> **Source**:
+ + + + +

2026 Contribution Limits Side by Side
| Feature | SEP IRA | Solo 401(k) |
|---|---|---|
| Employee deferral | Not available | $24,500 (under 50) |
| Employer contribution | Up to 25% of compensation | Up to 25% of compensation |
| Maximum total contribution | $72,000 | $72,000 (under 50) |
| Catch-up (age 50+) | None | $8,000 ($32,500 employee + employer) |
| Super catch-up (age 60-63) | None | $11,250 ($35,750 employee + employer) |
| Maximum with catch-up (50+) | $72,000 | $80,000 |
| Maximum with super catch-up (60-63) | $72,000 | $83,250 |
| Compensation limit | $360,000 | $360,000 |
| Roth option | No | Yes (employee deferrals) |
| Loan provision | No | Yes (up to $50,000 or 50% of balance) |
Source: IRS — One Participant 401(k) Plans
How Self-Employment Contributions Are Calculated
The calculation for self-employed individuals is more complex than for W-2 employees because you are both employer and employee.
Net Self-Employment Income Adjustment
For self-employed individuals (Schedule C filers), the contribution base is net self-employment income minus the deductible portion of self-employment tax. This effectively reduces the 25% employer contribution rate to approximately 20% of net profit.
Formula: Net SE income = Schedule C profit - (Schedule C profit x 0.9235 x 0.0765)
Worked Examples at Different Income Levels
Freelancer Earning $60,000 Net Profit
| Component | SEP IRA | Solo 401(k) |
|---|---|---|
| Adjusted net SE income | ~$55,764 | ~$55,764 |
| Employer contribution (20% of adjusted) | $11,153 | $11,153 |
| Employee deferral | N/A | $24,500 |
| Total contribution | $11,153 | $35,653 |
| Tax savings (24% bracket) | $2,677 | $8,557 |
The Solo 401(k) allows more than triple the contribution at this income level because the employee deferral ($24,500) is available in addition to the employer contribution.

+ + + + +

> **Listed records**:
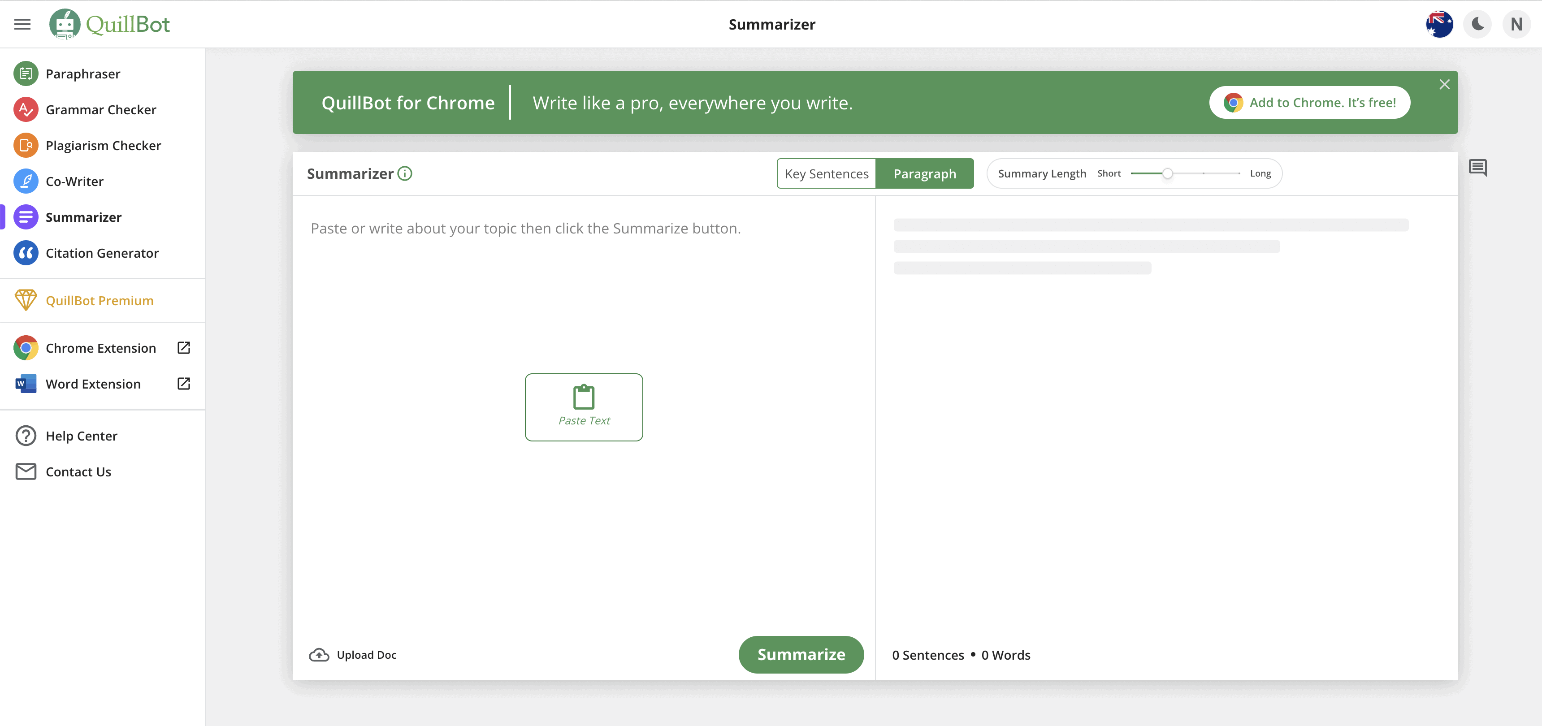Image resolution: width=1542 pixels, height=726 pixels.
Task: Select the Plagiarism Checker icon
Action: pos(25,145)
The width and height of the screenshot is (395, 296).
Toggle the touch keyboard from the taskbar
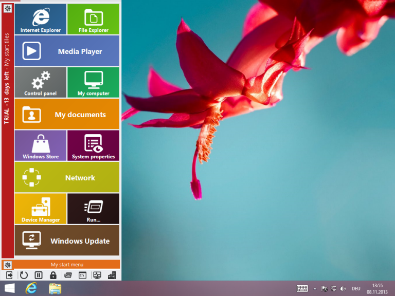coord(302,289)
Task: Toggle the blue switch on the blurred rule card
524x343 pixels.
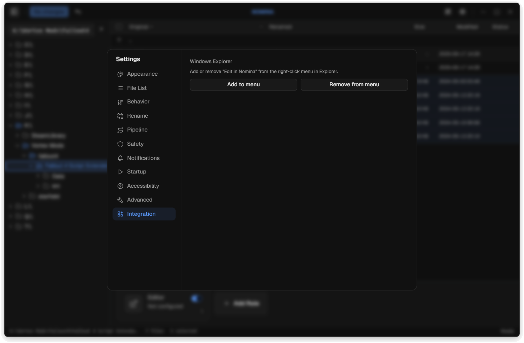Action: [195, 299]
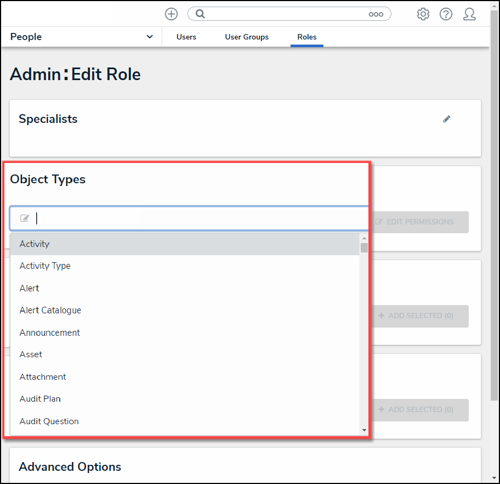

+ + + + +

> **What is asked**:
1 – Using the text on SEP IRA and Solo 401(k) contribution limits, answer each question:
(a) What is the compensation limit for each of the two plans?
(b) According to the section on the net self-employment income adjustment, to roughly what percentage of net profit is the 25% employer contribution rate effectively reduced?
(c) In the worked example for a freelancer earning $60,000 net profit, what is the total Solo 401(k) contribution?
2 – Carry on the text comparing SEP IRA and Solo 401(k) contributions, starting after its final sentence.

> **Answers given**:
1 –
(a) $360,000 for both the SEP IRA and the Solo 401(k).
(b) Approximately 20% of net profit.
(c) $35,653.

2 –
Consultant Earning $150,000 Net Profit
| Component | SEP IRA | Solo 401(k) |
|---|---|---|
| Adjusted net SE income | ~$139,410 | ~$139,410 |
| Employer contribution (20% of adjusted) | $27,882 | $27,882 |
| Employee deferral | N/A | $24,500 |
| Total contribution | $27,882 | $52,382 |
| Tax savings (24% bracket) | $6,692 | $12,572 |
Again, the Solo 401(k) wins by approximately $24,500 — the full employee deferral amount.
Business Owner Earning $360,000+ Net Profit
| Component | SEP IRA | Solo 401(k) |
|---|---|---|
| Employer contribution (25% of $360,000 cap) | $72,000 | $47,500 |
| Employee deferral | N/A | $24,500 |
| Total contribution | $72,000 | $72,000 |
At very high income levels, the total contributions converge because both plans hit the same $72,000 ceiling. The SEP IRA reaches it entirely through employer contributions, while the Solo 401(k) splits between employee and employer.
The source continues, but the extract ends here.